Recorded data
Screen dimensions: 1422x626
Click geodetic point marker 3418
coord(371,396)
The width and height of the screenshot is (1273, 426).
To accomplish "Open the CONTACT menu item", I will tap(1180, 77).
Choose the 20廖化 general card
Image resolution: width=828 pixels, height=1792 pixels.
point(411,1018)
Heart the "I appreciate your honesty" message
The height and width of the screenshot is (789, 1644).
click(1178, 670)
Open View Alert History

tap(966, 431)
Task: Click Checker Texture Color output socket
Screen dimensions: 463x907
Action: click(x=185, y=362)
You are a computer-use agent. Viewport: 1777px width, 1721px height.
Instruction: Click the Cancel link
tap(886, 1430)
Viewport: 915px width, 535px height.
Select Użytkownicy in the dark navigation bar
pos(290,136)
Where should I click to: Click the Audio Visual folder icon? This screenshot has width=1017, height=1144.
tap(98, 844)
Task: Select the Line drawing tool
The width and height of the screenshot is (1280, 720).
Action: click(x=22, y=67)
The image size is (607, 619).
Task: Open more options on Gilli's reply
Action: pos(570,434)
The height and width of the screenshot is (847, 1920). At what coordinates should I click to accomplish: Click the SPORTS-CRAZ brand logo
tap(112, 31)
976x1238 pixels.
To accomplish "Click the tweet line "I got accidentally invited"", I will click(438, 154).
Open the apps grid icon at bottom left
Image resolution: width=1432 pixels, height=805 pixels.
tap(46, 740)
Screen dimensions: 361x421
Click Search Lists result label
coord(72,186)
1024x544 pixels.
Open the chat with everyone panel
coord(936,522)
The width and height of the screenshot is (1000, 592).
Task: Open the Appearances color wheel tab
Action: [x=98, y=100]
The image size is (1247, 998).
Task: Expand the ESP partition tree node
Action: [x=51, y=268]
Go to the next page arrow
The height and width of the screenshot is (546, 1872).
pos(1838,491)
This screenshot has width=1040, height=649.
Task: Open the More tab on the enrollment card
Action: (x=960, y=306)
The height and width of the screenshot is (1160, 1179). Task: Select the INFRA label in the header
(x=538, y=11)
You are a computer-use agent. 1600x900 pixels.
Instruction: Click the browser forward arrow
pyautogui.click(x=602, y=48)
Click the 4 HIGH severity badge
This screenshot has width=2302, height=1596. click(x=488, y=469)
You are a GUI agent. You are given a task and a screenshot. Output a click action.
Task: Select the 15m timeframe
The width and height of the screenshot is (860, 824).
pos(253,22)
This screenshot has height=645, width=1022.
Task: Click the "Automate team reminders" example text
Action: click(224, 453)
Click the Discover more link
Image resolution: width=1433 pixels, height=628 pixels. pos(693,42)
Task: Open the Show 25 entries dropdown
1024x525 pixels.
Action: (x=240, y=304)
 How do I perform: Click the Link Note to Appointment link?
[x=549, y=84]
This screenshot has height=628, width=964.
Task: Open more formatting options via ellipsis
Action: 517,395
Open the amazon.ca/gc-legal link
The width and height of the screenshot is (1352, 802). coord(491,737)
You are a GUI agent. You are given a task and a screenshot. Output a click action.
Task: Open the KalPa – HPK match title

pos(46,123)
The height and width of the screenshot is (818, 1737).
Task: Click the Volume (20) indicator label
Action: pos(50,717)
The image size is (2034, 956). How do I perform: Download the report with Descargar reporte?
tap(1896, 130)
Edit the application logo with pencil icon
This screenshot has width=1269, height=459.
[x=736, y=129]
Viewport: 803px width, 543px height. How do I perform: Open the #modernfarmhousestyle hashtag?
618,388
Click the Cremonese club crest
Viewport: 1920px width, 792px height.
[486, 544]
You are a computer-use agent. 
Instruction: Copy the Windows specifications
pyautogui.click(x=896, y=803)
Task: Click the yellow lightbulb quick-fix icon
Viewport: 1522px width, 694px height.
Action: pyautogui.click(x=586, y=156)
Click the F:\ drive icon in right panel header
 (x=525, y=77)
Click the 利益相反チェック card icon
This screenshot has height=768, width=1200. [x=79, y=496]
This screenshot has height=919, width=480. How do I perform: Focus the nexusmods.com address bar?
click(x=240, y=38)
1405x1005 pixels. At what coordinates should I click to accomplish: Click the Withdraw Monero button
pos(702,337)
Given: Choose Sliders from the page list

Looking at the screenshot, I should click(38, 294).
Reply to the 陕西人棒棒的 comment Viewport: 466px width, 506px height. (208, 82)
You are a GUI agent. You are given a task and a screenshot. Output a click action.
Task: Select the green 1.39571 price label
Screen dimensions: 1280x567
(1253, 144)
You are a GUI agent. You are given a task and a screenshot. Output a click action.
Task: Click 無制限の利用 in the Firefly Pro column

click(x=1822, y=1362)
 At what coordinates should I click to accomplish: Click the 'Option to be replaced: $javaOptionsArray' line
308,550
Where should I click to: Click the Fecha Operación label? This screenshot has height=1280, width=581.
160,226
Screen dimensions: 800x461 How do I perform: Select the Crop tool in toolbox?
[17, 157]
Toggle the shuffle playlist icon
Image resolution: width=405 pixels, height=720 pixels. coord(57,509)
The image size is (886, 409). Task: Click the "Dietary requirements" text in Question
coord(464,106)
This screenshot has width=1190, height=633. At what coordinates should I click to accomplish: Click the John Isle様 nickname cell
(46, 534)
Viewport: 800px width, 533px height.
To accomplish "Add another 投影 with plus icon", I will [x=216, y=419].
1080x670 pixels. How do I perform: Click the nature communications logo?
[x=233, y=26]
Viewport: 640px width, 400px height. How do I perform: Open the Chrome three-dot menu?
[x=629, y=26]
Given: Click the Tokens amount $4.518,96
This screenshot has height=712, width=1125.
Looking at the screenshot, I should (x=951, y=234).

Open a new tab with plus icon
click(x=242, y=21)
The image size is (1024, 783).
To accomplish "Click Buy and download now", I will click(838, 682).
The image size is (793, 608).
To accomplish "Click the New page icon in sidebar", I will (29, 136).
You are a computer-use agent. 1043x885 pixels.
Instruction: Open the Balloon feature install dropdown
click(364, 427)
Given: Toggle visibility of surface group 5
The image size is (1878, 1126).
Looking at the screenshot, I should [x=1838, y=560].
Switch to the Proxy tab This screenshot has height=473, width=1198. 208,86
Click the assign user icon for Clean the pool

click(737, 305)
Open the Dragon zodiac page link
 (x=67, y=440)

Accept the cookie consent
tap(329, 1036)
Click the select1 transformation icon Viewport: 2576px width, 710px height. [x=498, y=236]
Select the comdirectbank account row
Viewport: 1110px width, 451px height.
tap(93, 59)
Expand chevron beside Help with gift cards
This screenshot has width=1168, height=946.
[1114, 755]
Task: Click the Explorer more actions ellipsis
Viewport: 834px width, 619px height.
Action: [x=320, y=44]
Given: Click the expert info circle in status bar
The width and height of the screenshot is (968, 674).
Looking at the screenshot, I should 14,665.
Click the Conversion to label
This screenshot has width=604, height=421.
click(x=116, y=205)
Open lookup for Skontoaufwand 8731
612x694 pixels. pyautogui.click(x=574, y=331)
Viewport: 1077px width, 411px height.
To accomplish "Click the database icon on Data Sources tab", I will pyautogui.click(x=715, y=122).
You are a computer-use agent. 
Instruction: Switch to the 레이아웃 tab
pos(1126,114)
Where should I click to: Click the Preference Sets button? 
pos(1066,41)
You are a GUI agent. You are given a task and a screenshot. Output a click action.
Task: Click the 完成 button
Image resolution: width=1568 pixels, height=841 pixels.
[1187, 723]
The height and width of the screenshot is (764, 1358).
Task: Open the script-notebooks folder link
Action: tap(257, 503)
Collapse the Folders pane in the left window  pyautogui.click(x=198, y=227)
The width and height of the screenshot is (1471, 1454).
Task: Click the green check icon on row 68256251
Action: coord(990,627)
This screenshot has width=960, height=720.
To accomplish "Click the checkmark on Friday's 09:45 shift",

Your goal
Only the lines from the first line of the records through the line with "976x1238 pixels." should be reproduced, exactly and with nothing added.

Reply
Screen dimensions: 1422x626
Click geodetic point marker 3418
coord(371,396)
The width and height of the screenshot is (1273, 426).
To accomplish "Open the CONTACT menu item", I will tap(1180, 77).
Choose the 20廖化 general card
Image resolution: width=828 pixels, height=1792 pixels.
point(411,1018)
Heart the "I appreciate your honesty" message
The height and width of the screenshot is (789, 1644).
click(1178, 670)
Open View Alert History

tap(966, 431)
Task: Click Checker Texture Color output socket
Screen dimensions: 463x907
Action: click(x=185, y=362)
You are a computer-use agent. Viewport: 1777px width, 1721px height.
Instruction: Click the Cancel link
tap(886, 1430)
Viewport: 915px width, 535px height.
Select Użytkownicy in the dark navigation bar
pos(290,136)
Where should I click to: Click the Audio Visual folder icon? This screenshot has width=1017, height=1144.
tap(98, 844)
Task: Select the Line drawing tool
The width and height of the screenshot is (1280, 720).
Action: click(x=22, y=67)
The image size is (607, 619).
Task: Open more options on Gilli's reply
Action: pos(570,434)
The height and width of the screenshot is (847, 1920). At what coordinates should I click to accomplish: Click the SPORTS-CRAZ brand logo
tap(112, 31)
976x1238 pixels.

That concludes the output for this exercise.